Advanced maternal age is one culprit: Older mothers have more comorbidities and are at higher risk for complications during delivery. Obesity and diabetes place many pregnant women in the high-risk category; obesity as well as repeat cesarean deliveries also may be contributing to rising rates of postpartum hemorrhage.
Many women also owe their chance at motherhood to advances in neonatal cardiac surgery. “Now most children born with congenital heart disease make it to adulthood and want to have children,” Dr. Hoyt said. “That’s a whole new body of medicine we weren’t even looking at 20 years ago.”
Multiple pregnancies resulting from in vitro fertilization mean higher physiologic stress on the mother, which can unmask underlying comorbidities, said Mark Zakowski, MD, director of the fellowship at Cedars-Sinai Medical Center in Los Angeles, which received accreditation. Other knowledge central to obstetric anesthesia includes the management of chronic pain after cesarean surgery, the use of drugs like suboxone to aid in the management of opiate-dependent mothers and any number of approaches to labor analgesia.
In the long run, the next step for obstetric anesthesiology could be certification. Physicians training in three of the four accredited anesthesia subspecialties, as well as in hospice and palliative care, can seek certification from the American Board of Anesthesiology. But no such option exists yet for obstetric anesthesiologists. “Whether we want to go down that pathway of an actual exam comes with a whole different set of questions and issues,” Dr. Hoyt noted.

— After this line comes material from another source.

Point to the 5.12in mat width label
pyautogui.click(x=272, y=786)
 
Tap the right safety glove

In the meantime, standardizing the curriculum will help both patients and obstetric anesthesiologists, she said. “Around the country, whether you’re on the East Coast or the West Coast or the center part of the country, you can be assured that people coming out of accredited programs will have roughly the same body of knowledge,” she said. “I’m very excited about the whole thing.”
Dr. Richardson, too, is enthusiastic about the development. “I think any profession that self-regulates needs to do it rigorously, and that’s what accreditation helps us to achieve,” he said. “It can only be good for our profession. It can only be good for patient care.”